PROVIDED DATA:
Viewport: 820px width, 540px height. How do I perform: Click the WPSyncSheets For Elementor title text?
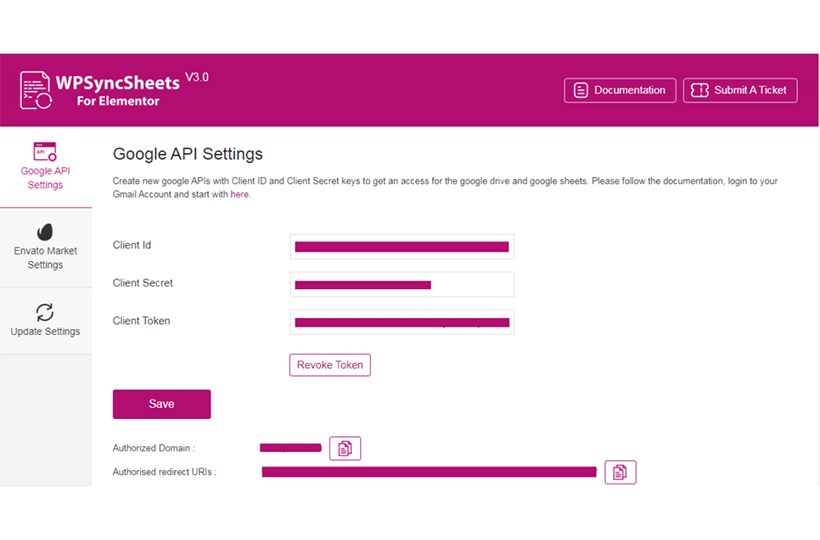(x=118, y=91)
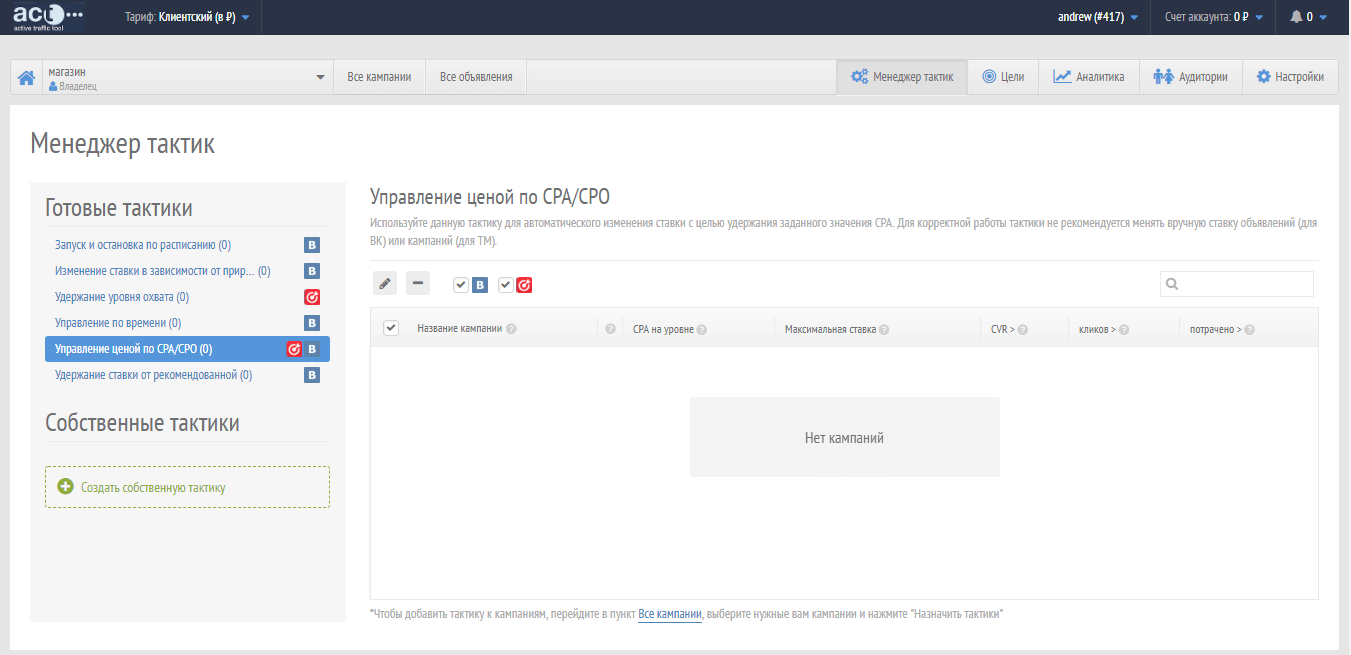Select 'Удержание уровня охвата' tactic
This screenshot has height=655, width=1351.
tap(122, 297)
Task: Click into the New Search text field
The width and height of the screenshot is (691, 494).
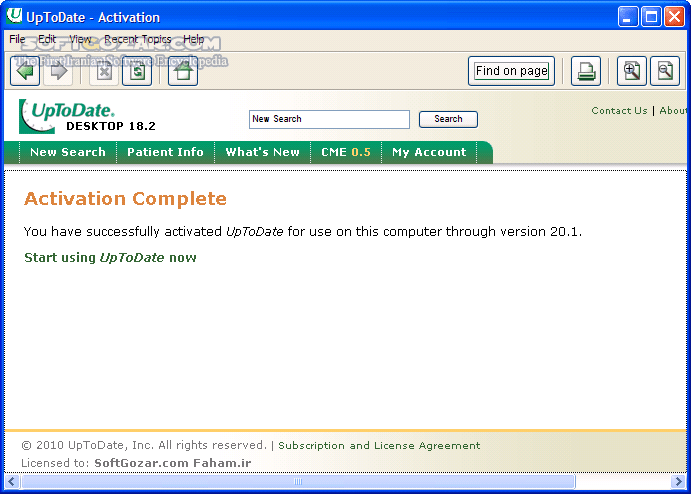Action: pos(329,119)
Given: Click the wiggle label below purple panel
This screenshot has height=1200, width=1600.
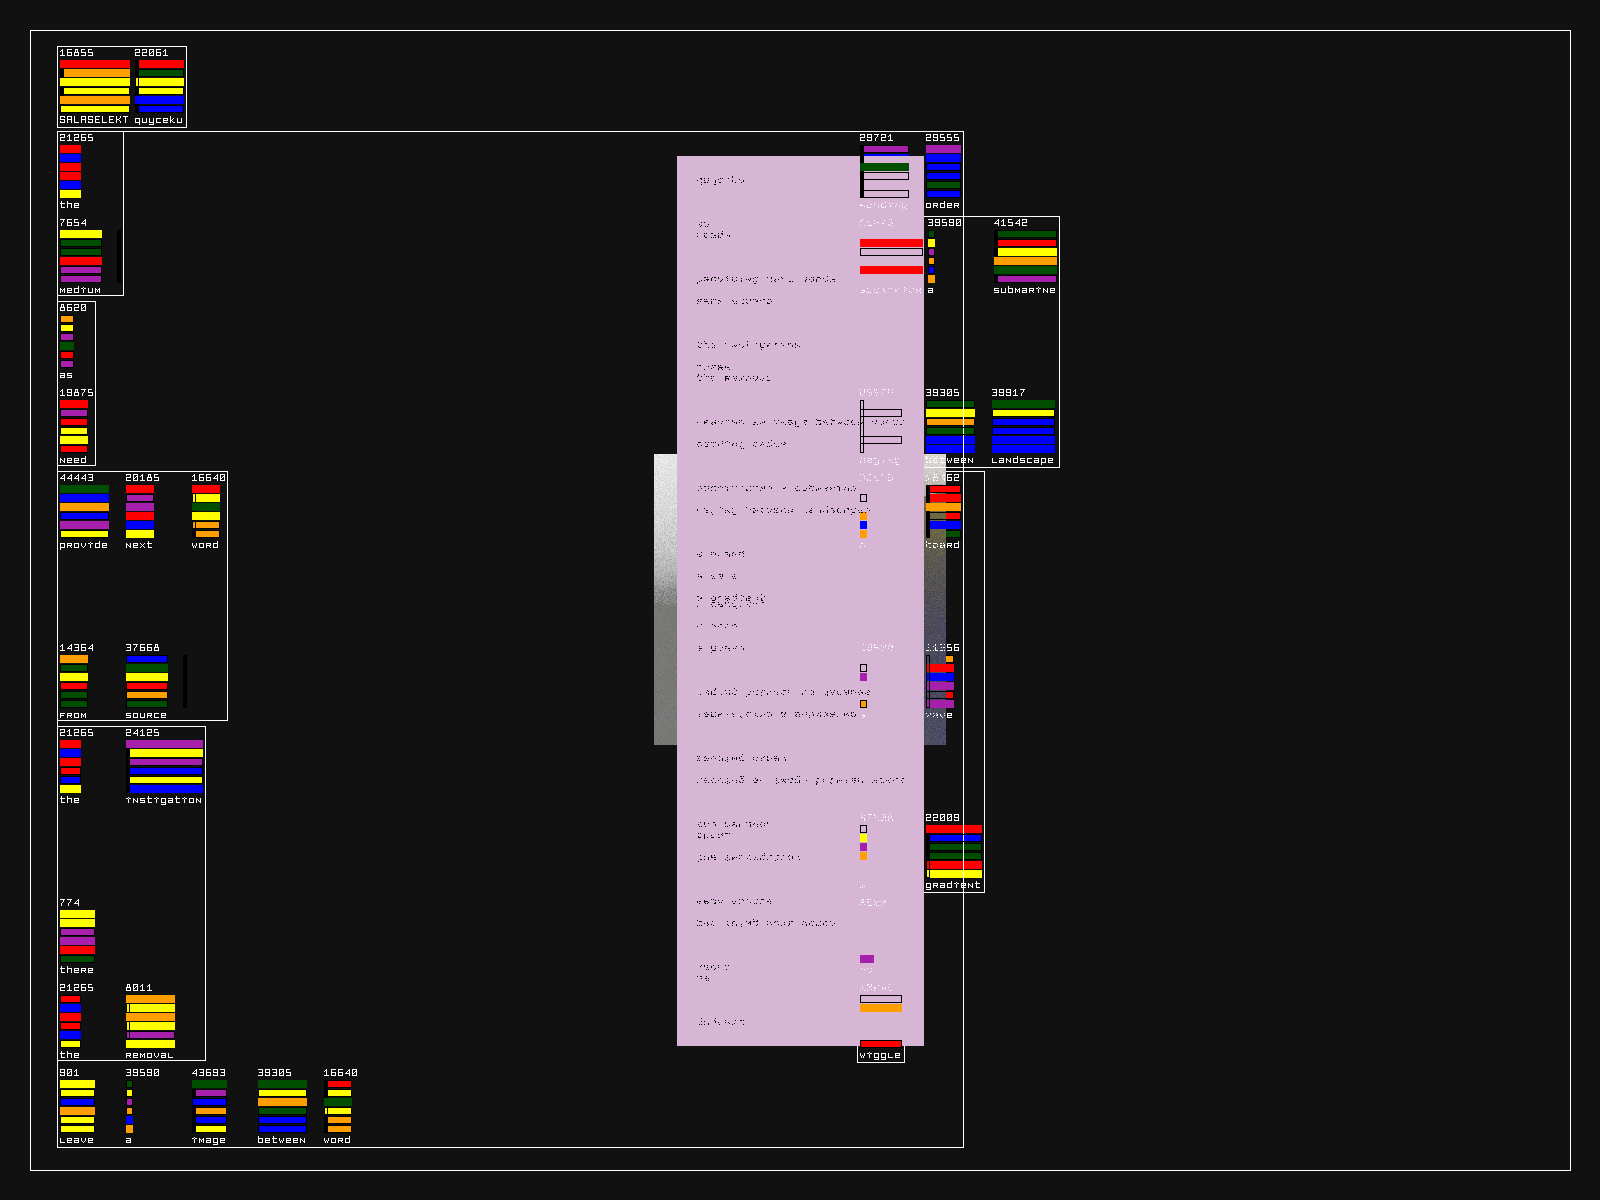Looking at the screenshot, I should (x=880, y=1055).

--

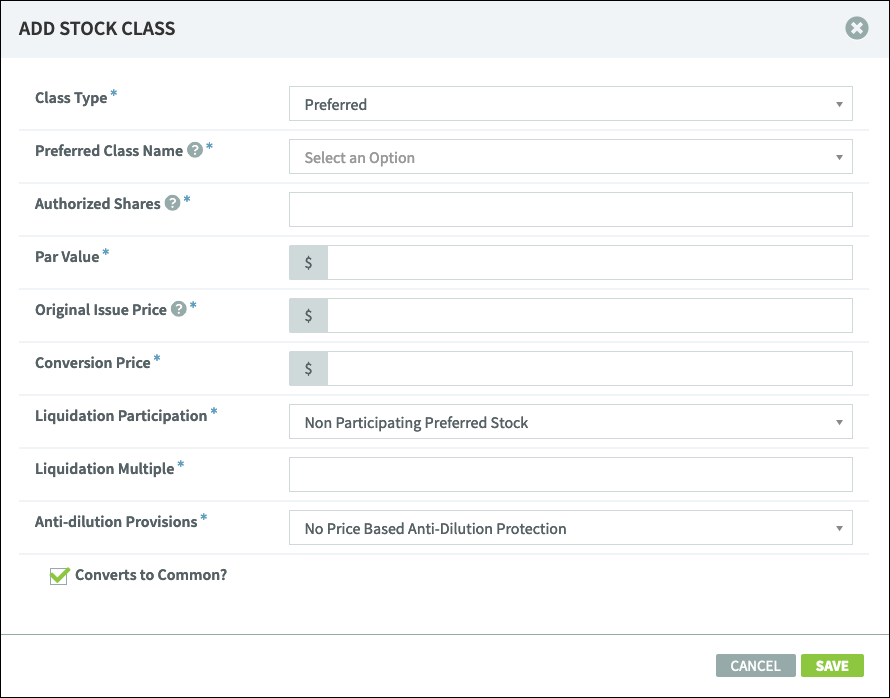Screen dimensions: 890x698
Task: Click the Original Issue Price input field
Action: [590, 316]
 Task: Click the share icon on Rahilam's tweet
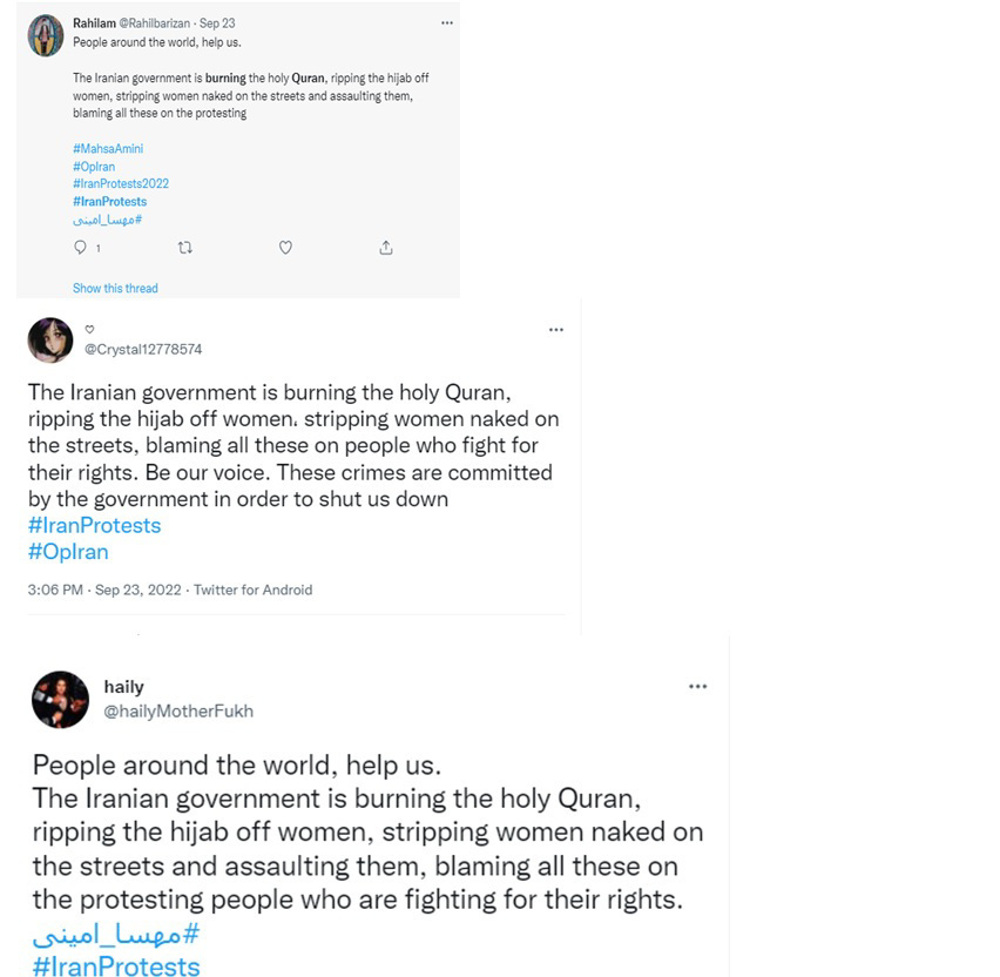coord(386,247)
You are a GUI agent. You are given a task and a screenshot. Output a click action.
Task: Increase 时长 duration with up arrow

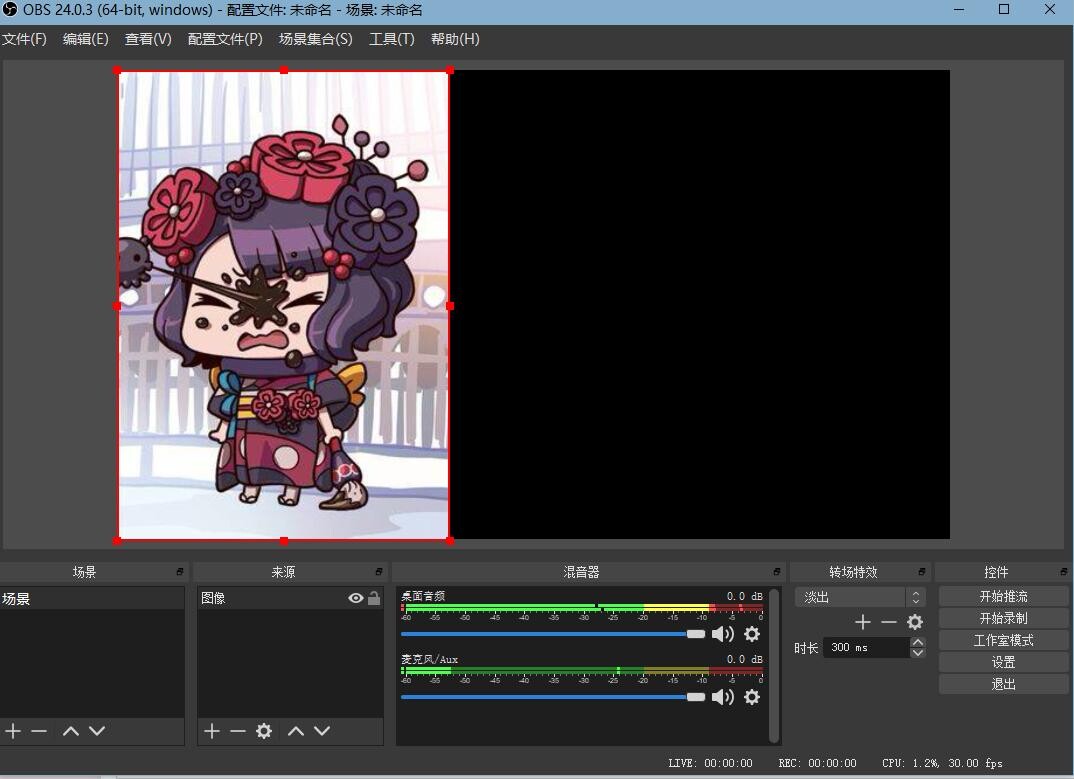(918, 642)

---

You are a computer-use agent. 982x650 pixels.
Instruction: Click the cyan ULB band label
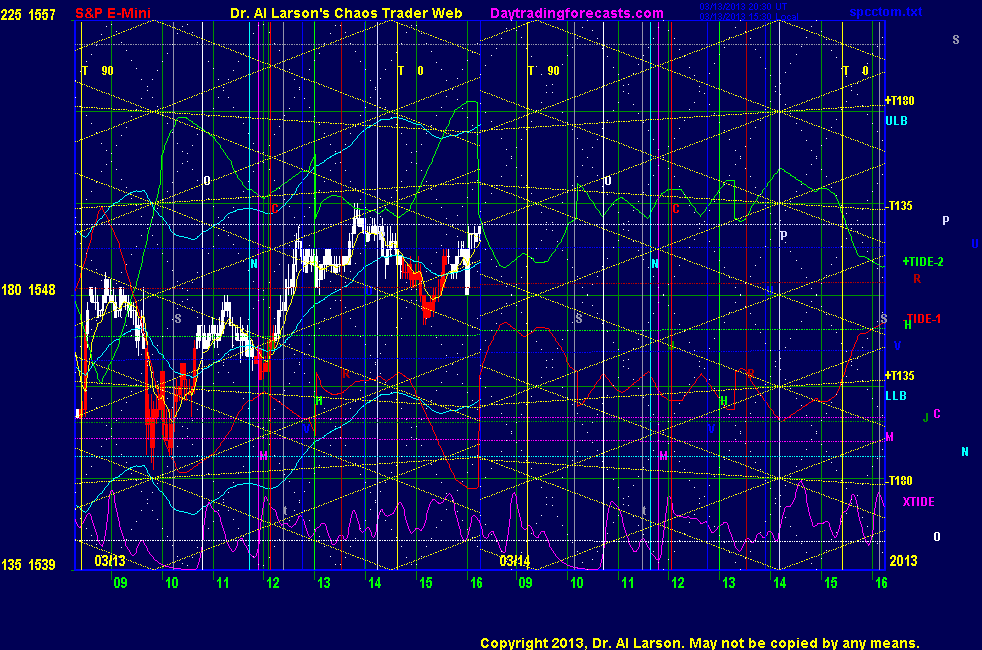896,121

DESCRIPTION OF THE TASK: When a line in the material includes the word "agent", copy it out.

WRITTEN SOLUTION:
You are a GUI agent. You are given a task and a screenshot. Output a click action.
You are a computer-use agent. 982x650 pixels.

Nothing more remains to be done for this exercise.